## EXTRAIT DU BILLET

Va au lit !

C'est pas faute que Tant-Bourrin ne m'ait envoyé force œillades et allusions, mais je viens juste de comprendre que je m'étais associé avec un fanatique des jeux collectifs, et que, faisant pendant à mon durillon de comptoir, lui s'était forgé un fort beau durillon d'accoudoir, au long de longues soirées de fauteuil devant la télé.

Le dernier billet , bien sûr, mais plein d'autres, ici , et et beaucoup de clins d'yeux, de commentaires, partout, et la démonstration que nous avons affaire à un obsessionnel du sport groupal ne devrait pas être trop dure à faire pour quelqu'un qui y consacrerait un moment.

Moi, j'ai pas le temps. Je m'étonne simplement qu'un genre de loup solitaire comme Tant-Bourrin, dont la réaction-réflexe quand on sonne chez lui est de couper le jus pour qu'on croie qu'il n'est pas là, soit à ce point fasciné par les sports d'équipe ? Natif du Sud-Ouest, natif du Sud-Ouest, d'accord, c'est vite dit, mais j'ai vraiment du mal à le visualiser en train de rouler une galoche à une grosse masse gélatineuse et suintante qui vient de réussir un but particulièrement ardu ? À le voir prêter sa savonnette dans les douches collectives ? L'entendre s'égosiller sur Allez ho avec son pote Byalpel ? Emboîter violemment son nez sous une aisselle à qui il n'a jamais été présenté ?

## TÂCHES À RÉALISER
a: Expliquez en une à trois phrases pourquoi, d'après le billet, il est étonnant que Tant-Bourrin soit fasciné par les sports d'équipe.
b: Reproduisez à l'identique le passage du billet compris entre « Va au lit ! » et « devant la télé. », ces deux extrémités incluses.
Les lignes présentées ensuite forment un matériau distinct du billet.

## LIGNES DE DONNÉES

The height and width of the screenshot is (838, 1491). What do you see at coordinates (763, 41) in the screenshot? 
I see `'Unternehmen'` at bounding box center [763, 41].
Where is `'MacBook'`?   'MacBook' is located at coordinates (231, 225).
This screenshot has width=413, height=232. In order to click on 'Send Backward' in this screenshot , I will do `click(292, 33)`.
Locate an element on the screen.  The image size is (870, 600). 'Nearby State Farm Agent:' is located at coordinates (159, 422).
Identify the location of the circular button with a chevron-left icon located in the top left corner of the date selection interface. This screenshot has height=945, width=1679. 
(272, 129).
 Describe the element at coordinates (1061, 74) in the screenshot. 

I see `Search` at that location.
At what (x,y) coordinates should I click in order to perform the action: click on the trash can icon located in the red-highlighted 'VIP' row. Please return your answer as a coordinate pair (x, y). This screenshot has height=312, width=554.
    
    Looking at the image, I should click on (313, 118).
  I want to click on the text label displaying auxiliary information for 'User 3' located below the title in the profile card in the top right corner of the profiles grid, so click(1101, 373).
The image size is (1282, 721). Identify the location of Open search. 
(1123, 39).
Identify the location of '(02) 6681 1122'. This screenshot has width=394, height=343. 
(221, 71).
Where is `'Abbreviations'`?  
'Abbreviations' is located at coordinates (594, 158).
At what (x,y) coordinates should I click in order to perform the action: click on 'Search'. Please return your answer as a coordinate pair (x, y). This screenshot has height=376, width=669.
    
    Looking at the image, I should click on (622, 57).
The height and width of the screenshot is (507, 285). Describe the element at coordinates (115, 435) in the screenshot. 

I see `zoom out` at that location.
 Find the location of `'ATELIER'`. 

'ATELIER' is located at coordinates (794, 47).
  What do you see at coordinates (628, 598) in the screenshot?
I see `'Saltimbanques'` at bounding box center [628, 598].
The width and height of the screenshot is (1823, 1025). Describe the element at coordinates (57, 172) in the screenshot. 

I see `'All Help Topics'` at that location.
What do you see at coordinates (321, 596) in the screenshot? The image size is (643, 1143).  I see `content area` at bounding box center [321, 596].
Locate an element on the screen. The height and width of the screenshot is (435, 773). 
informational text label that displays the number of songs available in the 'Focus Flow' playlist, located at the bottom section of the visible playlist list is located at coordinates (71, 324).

## RÉPONSES RÉDIGÉES
a: Tant-Bourrin y est décrit comme une sorte de loup solitaire. Quand on sonne chez lui, son réflexe est de couper le jus pour qu'on croie qu'il n'est pas là.

b:
Va au lit !

C'est pas faute que Tant-Bourrin ne m'ait envoyé force œillades et allusions, mais je viens juste de comprendre que je m'étais associé avec un fanatique des jeux collectifs, et que, faisant pendant à mon durillon de comptoir, lui s'était forgé un fort beau durillon d'accoudoir, au long de longues soirées de fauteuil devant la télé.